PROBLEM TO WORK ON: Your task is to return exactly the lines that run from the one containing "Click the Winchester team logo" through the end of the listing below, without any pictures.

AVAILABLE RECORDS:
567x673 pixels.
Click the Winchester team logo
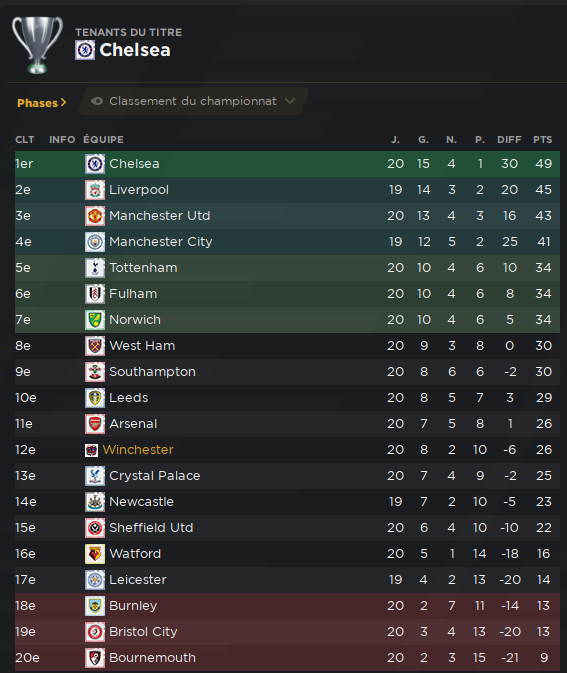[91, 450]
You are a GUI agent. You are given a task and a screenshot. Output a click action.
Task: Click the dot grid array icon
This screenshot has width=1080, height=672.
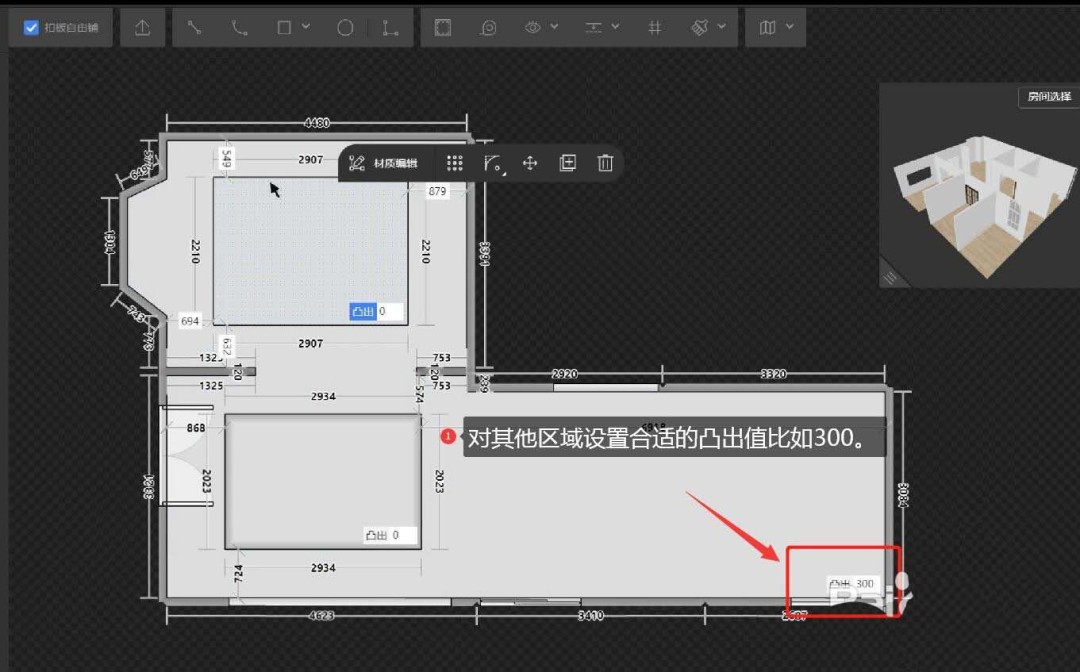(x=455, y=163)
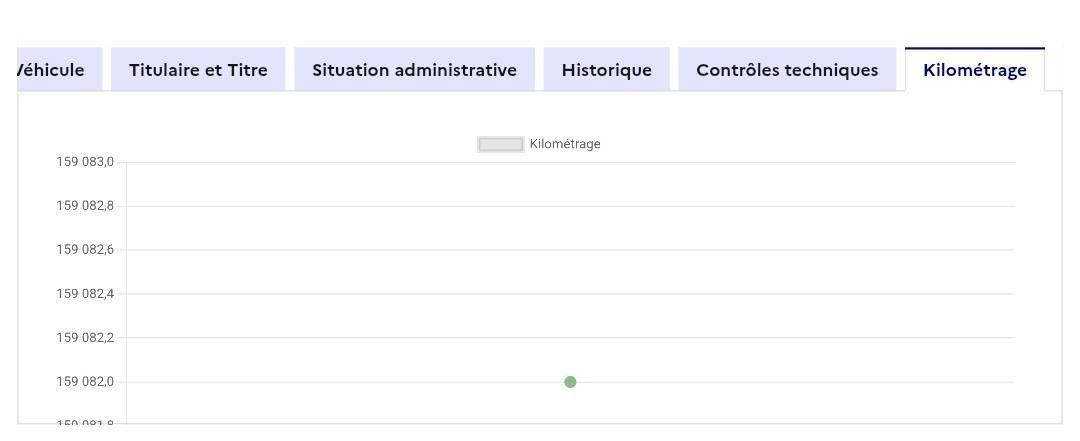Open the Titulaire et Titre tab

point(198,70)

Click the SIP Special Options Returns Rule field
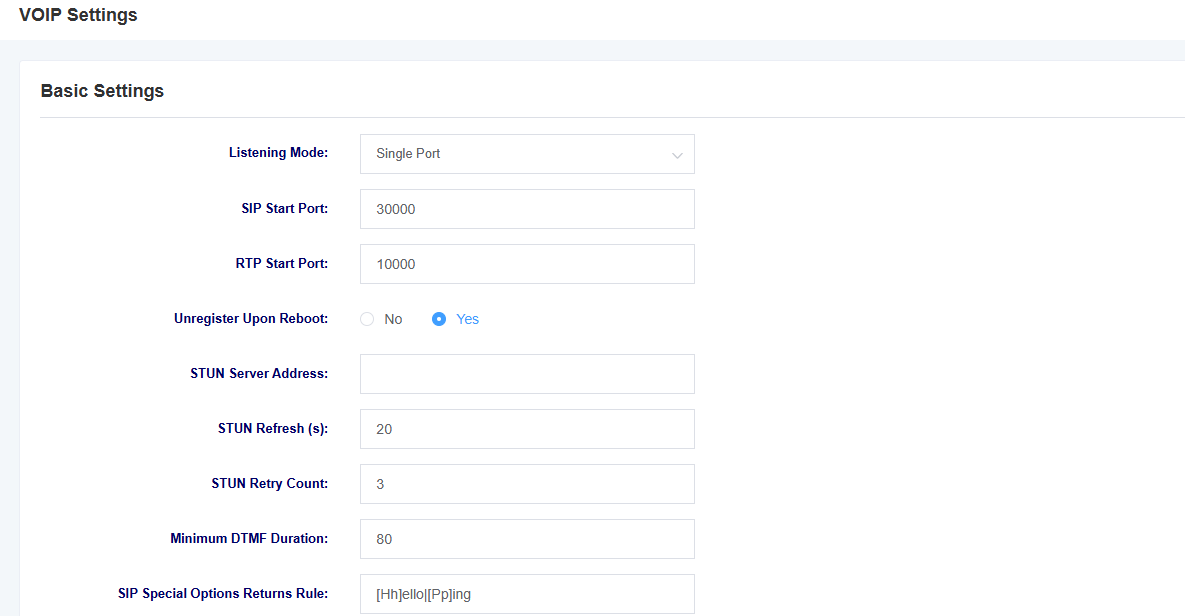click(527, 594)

EXERCISE ANSWER:
Click the Winchester team logo
[91, 450]
You are a GUI agent. You are given a task and a screenshot. Output a click action.
Task: Click the dot grid array icon
This screenshot has width=1080, height=672.
(x=455, y=163)
Open the Titulaire et Titre tab

point(198,70)

Click the SIP Special Options Returns Rule field
click(527, 594)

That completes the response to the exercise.